Consider the following statements: "I need help. I get anxious every time someone pulls a gun on me." "I've got a problem. I had real panicky feelings that night I came home to find a robber in my house." "I've got to get a hold of this social anxiety. I was so nervous when President Obama picked me by lottery to come with him to help give the State of the Union address to Congress." We don't call this anxiety (we often use the word "nervous") because the feeling is appropriate to the situation.
The problem with anxiety is not that it feels bad. This feeling bad evolved to help us deal seriously with situations of real danger and to remove ourselves from these situations to the best of our ability. The problem with anxiety is that it is a worthless response to situations that aren't typically dangerous enough to warrant all the misery. And then, of course, the anxiety itself becomes a huge problem in people's lives. In a world of relative safety, very anxious people live as if they are constantly in danger.
Medications can help blunt physical activity in brain and body that give rise to anxiety, and sometimes this is a necessary intervention. But psychotherapy is at least as good for treating anxiety and offers a couple of advantages.
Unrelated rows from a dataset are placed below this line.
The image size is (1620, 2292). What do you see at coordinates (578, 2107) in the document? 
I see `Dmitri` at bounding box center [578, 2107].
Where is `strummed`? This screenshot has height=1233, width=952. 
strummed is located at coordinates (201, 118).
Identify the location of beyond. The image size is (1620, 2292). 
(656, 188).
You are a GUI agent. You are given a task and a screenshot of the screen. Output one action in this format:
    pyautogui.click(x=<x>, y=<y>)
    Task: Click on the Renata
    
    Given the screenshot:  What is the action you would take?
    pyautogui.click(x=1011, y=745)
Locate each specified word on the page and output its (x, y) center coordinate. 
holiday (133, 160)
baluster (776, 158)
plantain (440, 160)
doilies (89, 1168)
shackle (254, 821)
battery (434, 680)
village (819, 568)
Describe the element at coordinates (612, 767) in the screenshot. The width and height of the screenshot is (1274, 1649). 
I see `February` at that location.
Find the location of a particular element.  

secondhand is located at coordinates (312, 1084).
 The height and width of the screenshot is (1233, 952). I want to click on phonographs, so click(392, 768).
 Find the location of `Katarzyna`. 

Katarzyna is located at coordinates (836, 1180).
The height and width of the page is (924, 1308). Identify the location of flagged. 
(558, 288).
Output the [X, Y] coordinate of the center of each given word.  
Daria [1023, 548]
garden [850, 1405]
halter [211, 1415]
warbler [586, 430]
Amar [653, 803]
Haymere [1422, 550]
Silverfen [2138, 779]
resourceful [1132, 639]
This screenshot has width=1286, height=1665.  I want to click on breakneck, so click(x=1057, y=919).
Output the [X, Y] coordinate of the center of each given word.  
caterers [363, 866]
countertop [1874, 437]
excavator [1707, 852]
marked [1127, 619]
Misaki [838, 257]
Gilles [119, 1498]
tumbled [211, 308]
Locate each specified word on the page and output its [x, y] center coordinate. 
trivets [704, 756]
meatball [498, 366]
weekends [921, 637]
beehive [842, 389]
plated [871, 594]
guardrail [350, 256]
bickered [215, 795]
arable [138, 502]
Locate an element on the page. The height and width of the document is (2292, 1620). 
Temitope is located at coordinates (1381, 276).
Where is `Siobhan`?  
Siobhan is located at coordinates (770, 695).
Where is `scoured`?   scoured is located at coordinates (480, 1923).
First, a good psychotherapist can help us better understand why certain things make us anxious. Usually, the things that set us off represent troubles from our childhoods. Often these associations are not conscious, and making them conscious can significantly weaken their impact and give us control over them. If I had more words to spend on this piece, I could give you examples from my own life.
Second, a number of psychotherapeutic techniques designed specifically to treat anxiety do so by helping expose us gradually to those things that cause our anxiety. Variously called "desensitization," "exposure" or "extinction," these techniques are built upon the scientific discovery that if we learn to tolerate the things that frighten or bother us, the feelings subside and eventually fade. Not only do these techniques work, but they also provide patients with a skill they can continue to practice at home to deal with new sources of anxiety.